KMS was very handy, and we managed to add it into github actions but the UI of vault and ability to use it for free (if you run it by yourself) was a kind of deal breaker on this matter.
Path to Kubernetes:
And once we have dockerized app – we have started considering Kubernetes as it offers few goodies out of the box – the most important one is to be able to spin up necessary amount of pods to meet performance demands and ability to define all your needs in declarative fashion – so, given sufficient level of automation no human being should run kubectl apply. AWS has EKS to start with that can be managed via terraform.
On the other hand – steep learning curve (to grasp the idea that it is exactly defined what should be up and running) and a bit of specific tooling to play with – were the fair reasons to think about it twice.
Helm charts.
If we talk kubernetes, and already have apps in docker that are released on every merge to main – helm chart become next steps in adaptation of modern infra stack: we have plugged AWS ECR to keep track of every new releases and publish helm chart in dedicated S3 bucket, that become our internal helm chart registry.
Plugging it at all together was not as straightforward as expected – kubernetes nodes initially can’t connect to ECR and pull necessary docker images, terraform modules (aws-ssm-operator) intended to work with secrets in AWS KMS was deprecated and didn’t support recent kubernetes API, secrets and config maps wasn’t in mood to be exposed into pods.
First rollout of services brings happiness to mobile folks – no need to care about instructions for local setup! Initial week or so though it was not really stable, but then – one less thing to care about.

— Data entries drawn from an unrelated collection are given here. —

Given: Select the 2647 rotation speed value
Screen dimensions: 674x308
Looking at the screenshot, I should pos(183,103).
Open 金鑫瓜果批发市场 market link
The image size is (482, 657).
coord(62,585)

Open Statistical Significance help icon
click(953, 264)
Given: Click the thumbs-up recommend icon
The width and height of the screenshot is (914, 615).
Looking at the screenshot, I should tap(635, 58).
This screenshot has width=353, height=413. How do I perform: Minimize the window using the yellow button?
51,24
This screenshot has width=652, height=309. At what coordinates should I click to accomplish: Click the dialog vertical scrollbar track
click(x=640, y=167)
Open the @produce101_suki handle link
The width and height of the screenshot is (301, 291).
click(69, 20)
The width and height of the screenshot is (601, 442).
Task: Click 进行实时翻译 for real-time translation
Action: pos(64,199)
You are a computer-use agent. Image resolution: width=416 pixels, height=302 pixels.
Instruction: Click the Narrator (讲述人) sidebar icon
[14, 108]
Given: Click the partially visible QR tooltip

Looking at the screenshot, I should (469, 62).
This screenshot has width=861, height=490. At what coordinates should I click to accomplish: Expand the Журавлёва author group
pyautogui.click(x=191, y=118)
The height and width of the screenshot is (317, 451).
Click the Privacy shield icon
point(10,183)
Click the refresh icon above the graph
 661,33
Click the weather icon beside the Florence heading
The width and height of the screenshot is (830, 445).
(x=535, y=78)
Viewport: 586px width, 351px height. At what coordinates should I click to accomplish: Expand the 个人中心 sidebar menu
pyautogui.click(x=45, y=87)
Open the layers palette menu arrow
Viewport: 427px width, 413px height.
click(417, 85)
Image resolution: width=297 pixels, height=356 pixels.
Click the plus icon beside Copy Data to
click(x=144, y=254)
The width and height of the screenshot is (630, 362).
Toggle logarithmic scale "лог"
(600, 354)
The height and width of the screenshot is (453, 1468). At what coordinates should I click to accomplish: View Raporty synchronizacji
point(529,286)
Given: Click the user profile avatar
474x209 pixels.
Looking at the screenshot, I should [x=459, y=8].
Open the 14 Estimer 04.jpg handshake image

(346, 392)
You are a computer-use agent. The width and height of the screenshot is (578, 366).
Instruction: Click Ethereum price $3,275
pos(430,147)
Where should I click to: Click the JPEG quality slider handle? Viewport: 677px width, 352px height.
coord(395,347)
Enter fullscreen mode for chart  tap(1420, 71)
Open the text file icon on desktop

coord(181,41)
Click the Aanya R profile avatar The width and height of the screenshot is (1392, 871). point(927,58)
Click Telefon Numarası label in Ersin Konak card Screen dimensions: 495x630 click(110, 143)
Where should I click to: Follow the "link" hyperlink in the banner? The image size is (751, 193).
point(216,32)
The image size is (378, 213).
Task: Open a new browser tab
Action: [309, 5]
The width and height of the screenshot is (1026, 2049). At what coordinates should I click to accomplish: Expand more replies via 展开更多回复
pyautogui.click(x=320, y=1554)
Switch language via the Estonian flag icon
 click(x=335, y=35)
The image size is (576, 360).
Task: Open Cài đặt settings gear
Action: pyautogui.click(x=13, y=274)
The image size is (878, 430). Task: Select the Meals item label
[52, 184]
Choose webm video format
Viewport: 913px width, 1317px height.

Do you need all of it? Not necessary.
I must admit – this mix – kubernetes with vault via terraform & helm probably not for everyone and you most likely will not need it on the initial stage. Simple docker push to ECR on merge to main and doing ssh into ec2 && docker pull && docker-compose stop-start during release from CICD – can work well (at least for a happy path) AND will be clear for everyone from the first glance. That’s exactly how we re-deploy our static websites at the moment – ci build new version of it and just copy into corresponding s3 bucket.
Maturing the infrastructure
AWS is nice enough to offer credits for those who are crazy enough to explore shady paths of the startup world. Can we use it to save a few bucks on github minutes and expose less secrets and infras to github VMs?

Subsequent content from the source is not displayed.